Eso fue lo que convirtió a Choltitz en un héroe. Su personalidad y sus verdaderas intenciones como comandante de las fuerzas alemanas en París hacen de ese héroe un tipo dudoso, especulador, sagaz y tortuoso. Entre los militares alemanes que lucharon en la Segunda Guerra hubo nazis convencidos, oficiales que no eran nazis pero que luchaban por Alemania y nazis convencidos que, cuando se dio vuelta el viento de la guerra, se “desconvencieron” con rapidez de su nazismo e intentaron un andar que borrara su pasado. ¿Quién de todos ellos era von Choltitz? ¿Por qué no destruyó París?

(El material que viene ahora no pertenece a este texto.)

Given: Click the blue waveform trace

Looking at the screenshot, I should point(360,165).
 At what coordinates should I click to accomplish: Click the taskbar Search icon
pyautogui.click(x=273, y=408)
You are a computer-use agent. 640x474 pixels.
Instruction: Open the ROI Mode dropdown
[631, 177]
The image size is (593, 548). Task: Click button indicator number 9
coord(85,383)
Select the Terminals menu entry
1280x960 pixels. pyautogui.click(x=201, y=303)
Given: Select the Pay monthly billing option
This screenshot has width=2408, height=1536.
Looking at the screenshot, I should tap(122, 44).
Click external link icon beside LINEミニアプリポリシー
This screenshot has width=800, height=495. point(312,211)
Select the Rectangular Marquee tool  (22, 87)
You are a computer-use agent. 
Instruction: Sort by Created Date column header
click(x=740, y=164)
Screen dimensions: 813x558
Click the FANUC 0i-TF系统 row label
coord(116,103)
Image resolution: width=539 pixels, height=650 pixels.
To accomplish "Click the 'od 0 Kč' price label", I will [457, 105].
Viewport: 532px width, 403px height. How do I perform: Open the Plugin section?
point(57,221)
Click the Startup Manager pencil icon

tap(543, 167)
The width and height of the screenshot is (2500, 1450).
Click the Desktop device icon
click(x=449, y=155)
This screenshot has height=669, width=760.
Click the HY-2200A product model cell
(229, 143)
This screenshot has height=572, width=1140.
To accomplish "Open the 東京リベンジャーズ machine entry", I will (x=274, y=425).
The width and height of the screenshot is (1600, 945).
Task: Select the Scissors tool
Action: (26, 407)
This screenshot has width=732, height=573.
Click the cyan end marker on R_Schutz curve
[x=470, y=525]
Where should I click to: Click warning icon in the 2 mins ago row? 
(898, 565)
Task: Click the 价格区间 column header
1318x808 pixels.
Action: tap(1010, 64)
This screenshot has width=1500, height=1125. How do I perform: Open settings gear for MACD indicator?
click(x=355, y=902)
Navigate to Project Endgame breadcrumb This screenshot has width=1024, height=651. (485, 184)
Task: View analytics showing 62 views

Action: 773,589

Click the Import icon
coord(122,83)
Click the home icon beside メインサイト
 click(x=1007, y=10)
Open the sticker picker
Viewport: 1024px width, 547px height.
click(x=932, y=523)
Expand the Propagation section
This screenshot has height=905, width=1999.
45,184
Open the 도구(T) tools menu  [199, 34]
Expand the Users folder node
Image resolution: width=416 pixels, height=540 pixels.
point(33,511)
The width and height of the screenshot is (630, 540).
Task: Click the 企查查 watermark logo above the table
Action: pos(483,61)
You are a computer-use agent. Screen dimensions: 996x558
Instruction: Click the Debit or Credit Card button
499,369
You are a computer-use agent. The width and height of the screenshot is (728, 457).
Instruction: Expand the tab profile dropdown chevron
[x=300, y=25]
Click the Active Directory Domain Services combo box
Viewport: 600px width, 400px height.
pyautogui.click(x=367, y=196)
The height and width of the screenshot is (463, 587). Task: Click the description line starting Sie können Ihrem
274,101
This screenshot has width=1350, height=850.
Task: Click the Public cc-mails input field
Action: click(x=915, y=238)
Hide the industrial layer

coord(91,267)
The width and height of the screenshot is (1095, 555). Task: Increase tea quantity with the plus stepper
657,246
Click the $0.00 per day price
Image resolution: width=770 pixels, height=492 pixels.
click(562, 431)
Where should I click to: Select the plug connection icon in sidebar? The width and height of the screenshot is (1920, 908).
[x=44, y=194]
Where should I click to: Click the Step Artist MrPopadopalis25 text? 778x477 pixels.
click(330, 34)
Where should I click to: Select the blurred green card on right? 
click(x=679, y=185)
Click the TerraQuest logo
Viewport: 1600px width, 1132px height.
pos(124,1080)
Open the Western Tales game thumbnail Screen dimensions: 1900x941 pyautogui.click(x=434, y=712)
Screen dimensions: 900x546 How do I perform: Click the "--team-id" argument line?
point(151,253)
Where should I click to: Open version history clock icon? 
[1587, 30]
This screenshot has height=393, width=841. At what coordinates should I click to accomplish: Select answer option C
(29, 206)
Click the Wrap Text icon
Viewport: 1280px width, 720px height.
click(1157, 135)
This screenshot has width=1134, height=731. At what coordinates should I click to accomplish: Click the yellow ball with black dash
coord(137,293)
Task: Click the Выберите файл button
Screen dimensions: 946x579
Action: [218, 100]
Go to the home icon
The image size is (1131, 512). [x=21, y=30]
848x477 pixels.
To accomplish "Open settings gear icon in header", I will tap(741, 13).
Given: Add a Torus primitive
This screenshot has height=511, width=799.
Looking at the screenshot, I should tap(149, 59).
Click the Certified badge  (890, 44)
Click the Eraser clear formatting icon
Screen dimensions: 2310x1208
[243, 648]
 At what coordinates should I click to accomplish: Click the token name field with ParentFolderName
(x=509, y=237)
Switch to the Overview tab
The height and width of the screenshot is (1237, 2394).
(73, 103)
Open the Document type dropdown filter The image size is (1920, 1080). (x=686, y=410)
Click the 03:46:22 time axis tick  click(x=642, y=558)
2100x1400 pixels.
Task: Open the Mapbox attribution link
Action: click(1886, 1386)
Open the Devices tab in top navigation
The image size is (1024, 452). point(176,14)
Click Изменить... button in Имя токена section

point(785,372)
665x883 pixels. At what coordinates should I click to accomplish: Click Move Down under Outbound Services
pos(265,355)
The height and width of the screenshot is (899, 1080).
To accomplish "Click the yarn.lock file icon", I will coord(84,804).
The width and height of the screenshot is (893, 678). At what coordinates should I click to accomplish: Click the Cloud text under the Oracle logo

En el plato de la balanza nazi, pesa un argumento indiscutible: Hitler confió en él para comandar la fuerza militar que ocupaba la capital de Francia. En junio de 1944 lo había ascendido a teniente general para ponerlo al frente del 83 Cuerpo de Ejército en la costa de Cotentin, Normandía. El historiador Martin Blumenson en su libro “The duel for France – El duelo por Francia”, dice del alemán que parecía “un gordinflón con aspecto de comediante de cabaret”. Pero pese a ese aspecto, acaso engañoso, y a las dificultades físicas -empezaba a padecer un enfisema pulmonar que le iba a costar la vida en 1966-, von Choltitz se convirtió en el comandante del Gran París el 7 de agosto por orden de Hitler, herido y furioso después de escapar con vida por milagro del atentado del 20 de julio que destruyó parte de su bunker.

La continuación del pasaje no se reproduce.